### ASSIGNED TASK
Print the lines below verbatim, from the one containing "The height and width of the screenshot is (756, 1330)." through the last of the records, both included.

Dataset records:
━━━━━━
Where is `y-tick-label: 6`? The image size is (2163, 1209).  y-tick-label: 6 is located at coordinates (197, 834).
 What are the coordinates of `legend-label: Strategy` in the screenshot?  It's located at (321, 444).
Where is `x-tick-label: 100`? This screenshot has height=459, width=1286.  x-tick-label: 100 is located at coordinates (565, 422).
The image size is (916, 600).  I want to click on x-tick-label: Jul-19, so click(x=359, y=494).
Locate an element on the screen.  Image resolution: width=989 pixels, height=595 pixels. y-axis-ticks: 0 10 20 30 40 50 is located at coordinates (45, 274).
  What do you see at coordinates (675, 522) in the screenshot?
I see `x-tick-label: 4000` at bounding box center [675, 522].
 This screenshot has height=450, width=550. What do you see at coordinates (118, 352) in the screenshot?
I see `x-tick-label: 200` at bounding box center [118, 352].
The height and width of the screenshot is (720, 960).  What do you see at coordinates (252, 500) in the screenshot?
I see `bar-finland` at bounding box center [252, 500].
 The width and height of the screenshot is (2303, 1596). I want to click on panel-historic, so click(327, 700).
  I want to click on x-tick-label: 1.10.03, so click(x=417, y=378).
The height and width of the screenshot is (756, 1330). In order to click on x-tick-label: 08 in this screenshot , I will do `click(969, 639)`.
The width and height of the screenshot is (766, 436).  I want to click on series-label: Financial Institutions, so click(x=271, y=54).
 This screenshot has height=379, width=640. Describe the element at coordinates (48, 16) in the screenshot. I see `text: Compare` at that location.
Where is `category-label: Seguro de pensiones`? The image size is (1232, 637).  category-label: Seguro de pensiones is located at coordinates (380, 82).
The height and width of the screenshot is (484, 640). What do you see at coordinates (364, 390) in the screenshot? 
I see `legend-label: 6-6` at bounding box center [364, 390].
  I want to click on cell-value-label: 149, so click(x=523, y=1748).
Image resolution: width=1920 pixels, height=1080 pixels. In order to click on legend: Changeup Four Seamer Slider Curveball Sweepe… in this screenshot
━━━━━━
### COMPLETED TASK
The height and width of the screenshot is (756, 1330). In order to click on x-tick-label: 08 in this screenshot , I will do `click(969, 639)`.
The width and height of the screenshot is (766, 436).  I want to click on series-label: Financial Institutions, so click(x=271, y=54).
 This screenshot has height=379, width=640. Describe the element at coordinates (48, 16) in the screenshot. I see `text: Compare` at that location.
Where is `category-label: Seguro de pensiones`? The image size is (1232, 637).  category-label: Seguro de pensiones is located at coordinates (380, 82).
The height and width of the screenshot is (484, 640). What do you see at coordinates (364, 390) in the screenshot? 
I see `legend-label: 6-6` at bounding box center [364, 390].
  I want to click on cell-value-label: 149, so click(x=523, y=1748).
Image resolution: width=1920 pixels, height=1080 pixels. In order to click on legend: Changeup Four Seamer Slider Curveball Sweepe… in this screenshot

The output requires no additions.